In response, KR options volume has exploded today, with 12,000 puts on the tape so far, four times what's typically seen at this point and triple the amount of calls traded. The May 24 put is most active, but there's also new positions being opened at the weekly 3/1 28-strike put, which expires later today.

IMGN Finds New Bottom After Failed Cancer Drug Study

Near the bottom of the Nasdaq sits ImmunoGen stock, down 45.9% at $2.16, after the company's ovarian cancer drug failed a late-stage study. Jefferies promptly downgraded the biotech to "hold" from "buy," while slashing its price target to $2.50 from $14. Canaccord Genuity joined in with a bear note, too, trimming its target to $12 from $20. IMGN earlier skidded to a two-year low of $2.27, and is heading toward its worst day since June 2002. There could be more bear notes to come. Of the eight brokerages covering IMGN, five rate it a "strong buy," and its consensus 12-month price target of $13.63 is now a 434% premium to its current perch. 

Tesla Sinks After Musk Announcement

Tesla stock is down 8.1% at $293.87, after CEO Elon Musk announced an expected loss the first quarter, as well as a cheaper version of its Model 3 sedan, and a shift to online-only sales.  Anticipation surrounding the big announcement Musk teased earlier this week on Twitter sent the shares higher, but resistance emerged at TSLA's 100-day moving average, a trendline that kept a lid on a rally last month. 
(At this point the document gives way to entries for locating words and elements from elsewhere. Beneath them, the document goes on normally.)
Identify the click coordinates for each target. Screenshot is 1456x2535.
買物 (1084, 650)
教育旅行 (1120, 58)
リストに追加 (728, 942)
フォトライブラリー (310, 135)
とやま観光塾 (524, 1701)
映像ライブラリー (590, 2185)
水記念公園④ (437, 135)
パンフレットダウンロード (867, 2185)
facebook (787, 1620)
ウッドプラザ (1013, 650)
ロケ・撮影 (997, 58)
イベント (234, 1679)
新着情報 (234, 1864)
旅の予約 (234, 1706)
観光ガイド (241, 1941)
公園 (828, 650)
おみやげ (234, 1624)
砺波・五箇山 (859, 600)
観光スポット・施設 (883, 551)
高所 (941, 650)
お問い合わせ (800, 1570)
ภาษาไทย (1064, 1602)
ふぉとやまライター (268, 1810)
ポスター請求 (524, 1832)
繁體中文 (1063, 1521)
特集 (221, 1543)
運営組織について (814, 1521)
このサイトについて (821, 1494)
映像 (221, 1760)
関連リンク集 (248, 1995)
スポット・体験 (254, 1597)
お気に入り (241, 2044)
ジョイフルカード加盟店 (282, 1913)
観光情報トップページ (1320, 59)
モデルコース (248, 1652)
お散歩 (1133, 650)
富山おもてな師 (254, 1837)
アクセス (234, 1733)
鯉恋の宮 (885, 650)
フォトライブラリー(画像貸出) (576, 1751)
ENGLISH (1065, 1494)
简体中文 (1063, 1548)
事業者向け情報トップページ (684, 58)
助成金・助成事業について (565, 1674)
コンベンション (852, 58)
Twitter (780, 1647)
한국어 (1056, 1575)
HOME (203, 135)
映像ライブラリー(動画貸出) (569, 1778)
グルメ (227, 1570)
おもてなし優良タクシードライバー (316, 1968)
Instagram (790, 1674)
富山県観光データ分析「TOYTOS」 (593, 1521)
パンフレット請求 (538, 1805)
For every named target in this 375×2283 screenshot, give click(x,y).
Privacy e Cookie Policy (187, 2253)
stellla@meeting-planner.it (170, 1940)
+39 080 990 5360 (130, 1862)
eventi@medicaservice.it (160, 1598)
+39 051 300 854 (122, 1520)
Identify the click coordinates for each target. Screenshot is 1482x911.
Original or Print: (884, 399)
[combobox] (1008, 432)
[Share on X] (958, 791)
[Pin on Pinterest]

Options traders are blitzing the stock, too, with more than 485,000 options on the tape -- triple the average intraday amount and volume pacing in the 99th percentile of its annual range. Day traders are active, with the weekly 3/1 series accounting for nine of TSLA's 10 most active options. The weekly 3/1 300-strike call has seen the heaviest attention, and new positions are being initiated here.